Share

[3]. Mengejarnya

VIKTOR POV

Kulambatkan laju mobilku dan menghentikannya tepat saat aku tidak sengaja melihat seseorang yang kukenal turun dari mobil hitam yang terparkir di depan kawasan apartemen yang kuhuni.

“Vanessa?” gumamku ragu. 

Tak butuh waktu lama bagiku untuk memastikan bahwa orang yang kulihat benar-benar tetangga penghuni apartemen sebelahku ketika perempuan itu menoleh menatap lawan bicaranya dan tersenyum padanya. Dahiku mengernyit dan mataku menyipit tanpa sadar. Lalu aku mulai mendengus keras saat aku menyadari aku tidak familiar dengan laki-laki yang Vanessa bawa masuk ke apartemennya. Astaga… Laki-laki mana lagi itu yang perempuan itu bawa? Sepertinya perempuan itu belum juga kapok dengan apa yang terjadi baru-baru ini. Apa dia sudah lupa? Bahkan hanya mengingatnya saja bisa membuatku berdecih pelan. Bagaimana bisa perempuan itu selalu menemukan orang baru hampir setiap minggunya? Dan lagi bagaimana bisa semua laki-laki yang ia bawa sama-sama bodoh hingga bisa terjebak dengan kata-katanya? 

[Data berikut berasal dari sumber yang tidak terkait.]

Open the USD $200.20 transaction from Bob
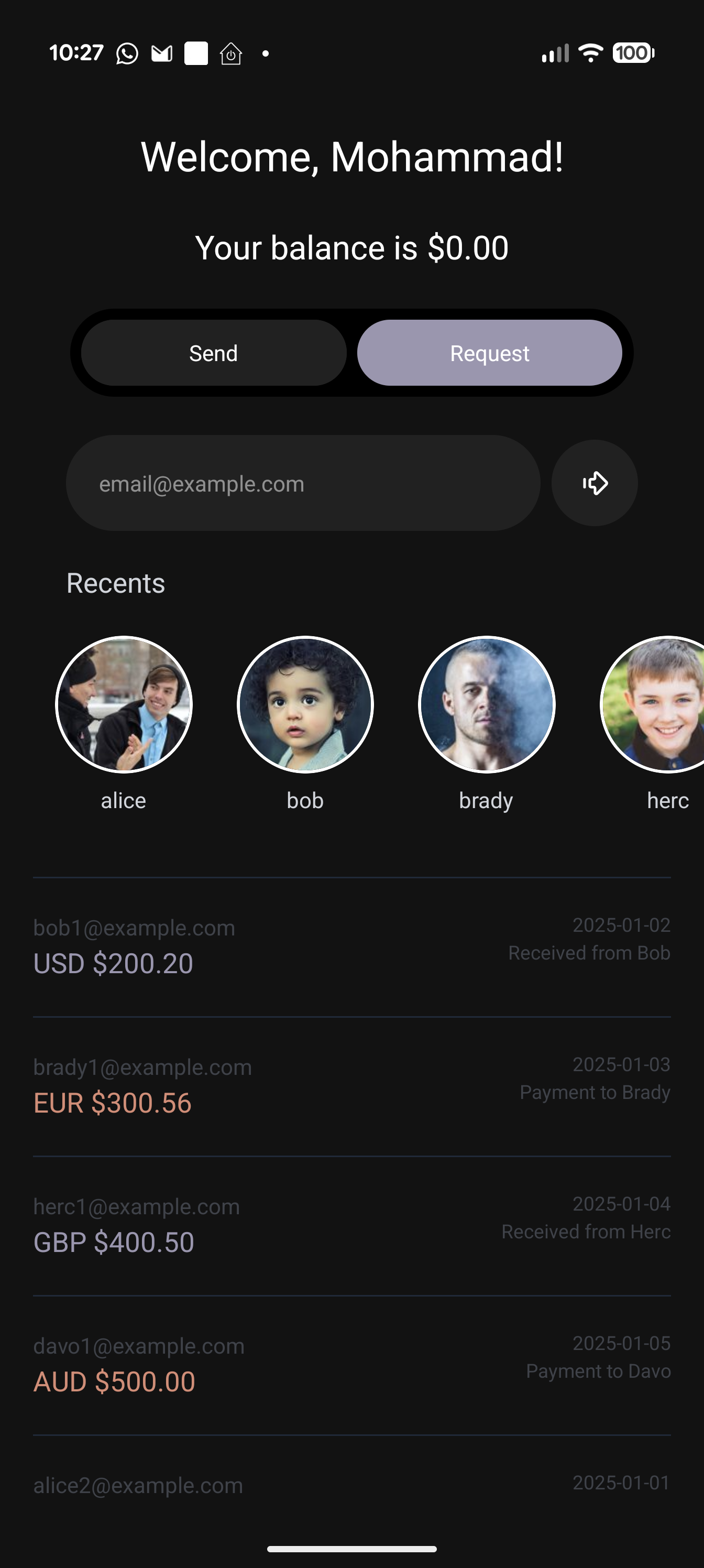The image size is (704, 1568). pos(351,948)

Dengan tidak sabaran, kubanting pintu mobilku dengan keras dan segera mengikuti mereka berdua. Kupercepat langkahku saat mereka berdua masuk ke dalam lift, berusaha sebisa mungkin menyusul dan menghentikan apapun rencana Vanessa saat ini. Tapi terlambat. Pintu lift sudah menutup dan mengantarkan mereka ke lantai apartemen kami. 

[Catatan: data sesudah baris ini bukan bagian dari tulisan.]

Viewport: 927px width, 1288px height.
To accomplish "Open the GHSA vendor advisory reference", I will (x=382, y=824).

Aku menggerutu pelan. Menyebalkan. Apa aku tidak usah menghentikannya sekalian saja ya? Lagian urusannya kan bukan urusanku? Ia mungkin hanya akan mengomeliku dan bersikap sinis padaku kalau aku ikut campur lagi dengan hobinya yang aneh itu. Tapi… Tidak. Tidak. Aku menggeleng pelan, menghentikan pikiran apapun yang lewat di otakku saat ini. Kulirik pintu untuk tangga darurat yang berada tak jauh dari lift. Apartemen kami berada di lantai 5 dan membayangkan harus menaiki tangga di jam segini setelah pulang bekerja sudah membuatku merasa jauh lebih lelah, jadi ku urungkan niatku dan memutuskan menunggu lift saja. Toh tidak mungkin terjadi apapun dalam 5 menit kedepan bukan? Kuharap begitu.

Sembari menunggu, aku mengingat kembali kejadian baru-baru ini yang menimpa Vanessa yang membuatku tahu tentang hobi anehnya itu.

Sejujurnya bukan sifatku untuk ingin tahu tentang hidup orang lain. Tapi mungkin sedari awal tanpa kusadari aku tahu Vanessa berbeda. Entah bagaimana aku tahu saja dia benar-benar berbeda dari kebanyakan wanita yang pernah kutemui. Bahkan sejak pertama kali kami bertukar pandangan. Bahkan saat aku belum mengetahui hobi anehnya itu. Dan tahu-tahu saja aku sudah berakhir menjadi pengamat kehidupannya.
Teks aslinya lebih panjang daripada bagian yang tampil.